Um dos conselhos da influencer para quem não tem ajuda é organizar os cuidados com as crianças com outras famílias, num tipo de cooperativa infantil.
"É realmente muito complicado. A solução para algumas amigas que moram fora é criar rede de apoio de amigos. Outro ponto importante para diminuir a solidão da maternidade é entender que o pai não tem que ajudar a mãe, tem que dividir. Se ele faz a sua parte, a mãe fica menos sobrecarregada", ressalta.
Nos Estados Unidos, há até um aplicativo para organizar melhor essa rede de apoio, o Carefully: "Para promover ajuda mútua de uma maneira segura, gratuita e divertida para cuidar de crianças", afirma a descrição do app.
"Sozinha no fim do dia"
"Mulheres não foram criadas para criar as crianças completamente isoladas", diz Lisa Pontius, 35 anos, num vídeo que viralizou no TikTok. Hoje, ela, que vive na Carolina do Sul, nos EUA, tem meio milhão de seguidores na rede e posta conteúdos diariamente.
"Por isso, nos sentimos muito sozinhas e depressivas. Mulheres ficam mais fortes quando estão em comunidade com outras mulheres. Isoladas, sozinhas, se sentem falhando no cuidado com crianças ou casa quando não se tem ajuda. Parece muito, porque é muito", completa ela no vídeo, repleto de comentários.
Lisa conta a Tilt que criou seu perfil no TikTok durane a pandemia, quando suas duas filhas mais velhas tinham 5 e 3 anos. Hoje, tem um filho mais novo, de um ano.
"Como fico em casa cuidando deles, queria dividir essa rotina. No fim do dia, a gente se sente sozinha. Nos comentários, eu vejo mulheres dando suporte umas para as outras e fico feliz, pois demorei para encontrar mães amigas. Achar essa comunidade me fez perceber experiências em comum - tanto boas quanto ruins", diz.
Durante a ligação, seu filho mais novo tomou um tombo e chorou. Ela comentou, enquanto o consolava, que as experiências da maternidade são universais e independem da cultura em que a pessoa está inserida. Toda mãe terá o filho chorando no colo em algum momento enquanto fala ao telefone.
"Já criei os meus"
E mesmo quem tem a família próxima sente a ausência da vila. "Minha mãe disse que não pode me ajudar, pois já criou os filhos dela. Não vai criar os filhos de outra família", disse um usuário no vídeo de Lisa no TikTok.
Outra comentou o post: "Também recebi esse julgamento.
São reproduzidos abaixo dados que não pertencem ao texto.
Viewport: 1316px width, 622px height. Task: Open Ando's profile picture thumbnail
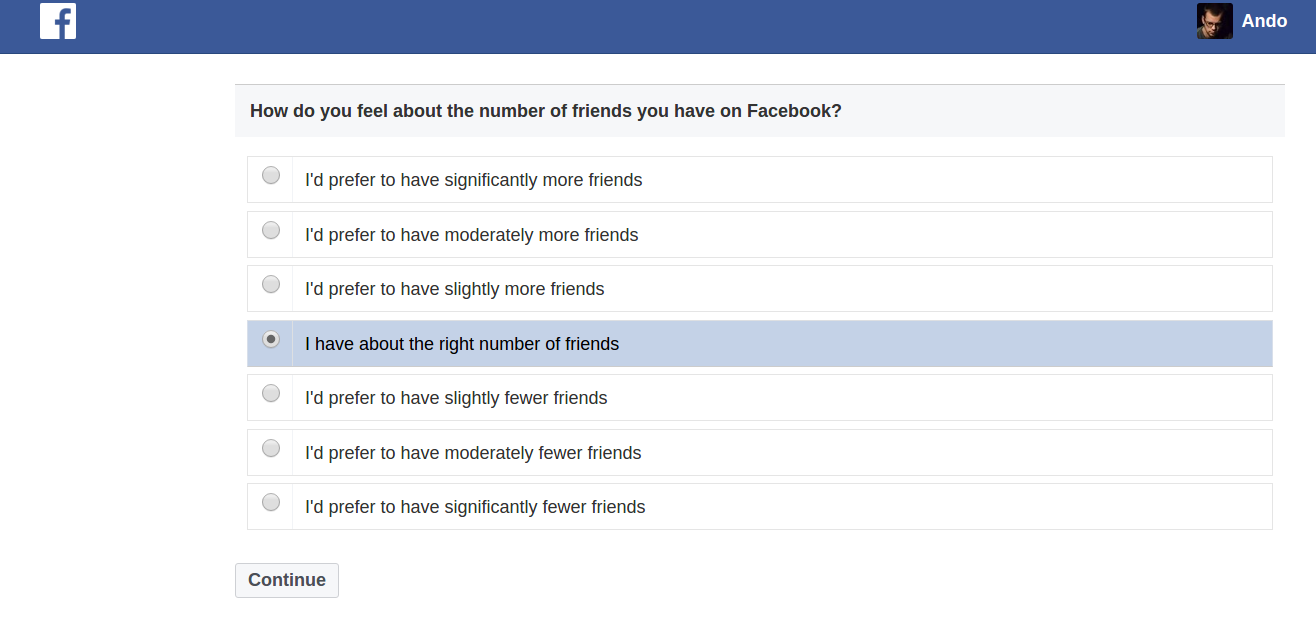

Mas tenho certeza de que minha mãe teve muito mais ajuda do que eu tive. Inclusive me lembro de ficar várias vezes na casa de minha avó", escreveu. "Eu vivo ao redor da família inteirinha do meu marido, e ninguém me oferece ajuda", disse outra mulher.
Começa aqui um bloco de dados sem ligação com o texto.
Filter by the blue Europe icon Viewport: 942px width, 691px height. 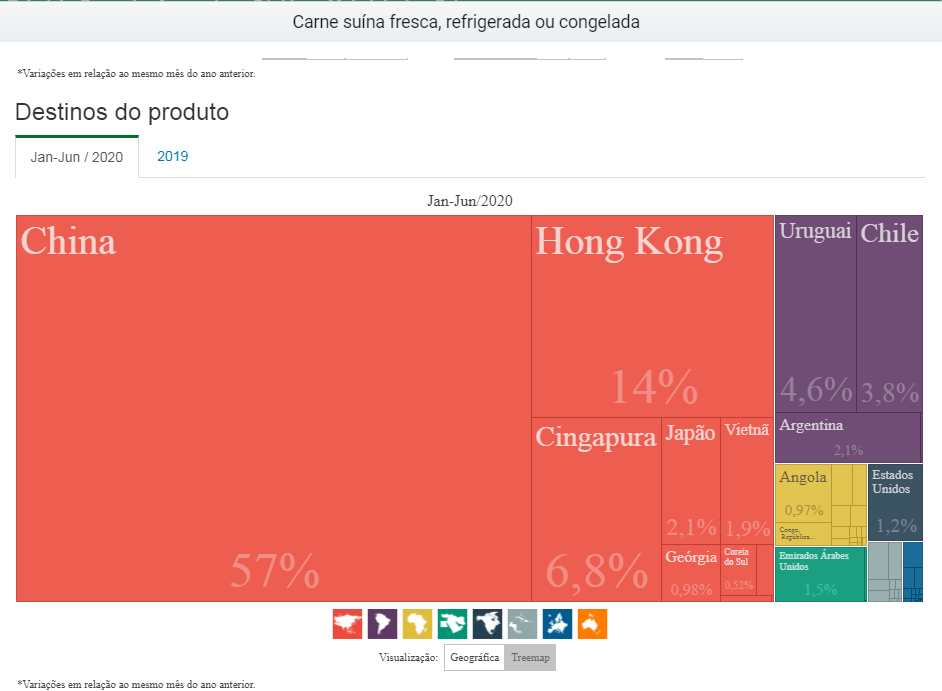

Entre as reclamações está como os amigos também somem quando uma pessoa tem um filho. "Eu era a única do grupo e todo mundo desapareceu muito rápido".
Os comentários nos vídeos recebem replies e não raro viram diálogos - um bom jeito de se sentir um pouco melhor na solidão da maternidade.
"A maternidade é muito solitária. Há 15 anos atrás, não tinha rede social, era muito complicado e solitário. Percebo isso hoje nas minhas redes: recebo mensagens de mulheres que leem os textos e agradecem falando que achavam que aquilo acontecia só com elas. Tenho certeza de que compartilhar os textos ajuda que elas se se sintam menos sozinhas", conclui Thais Vilarinho.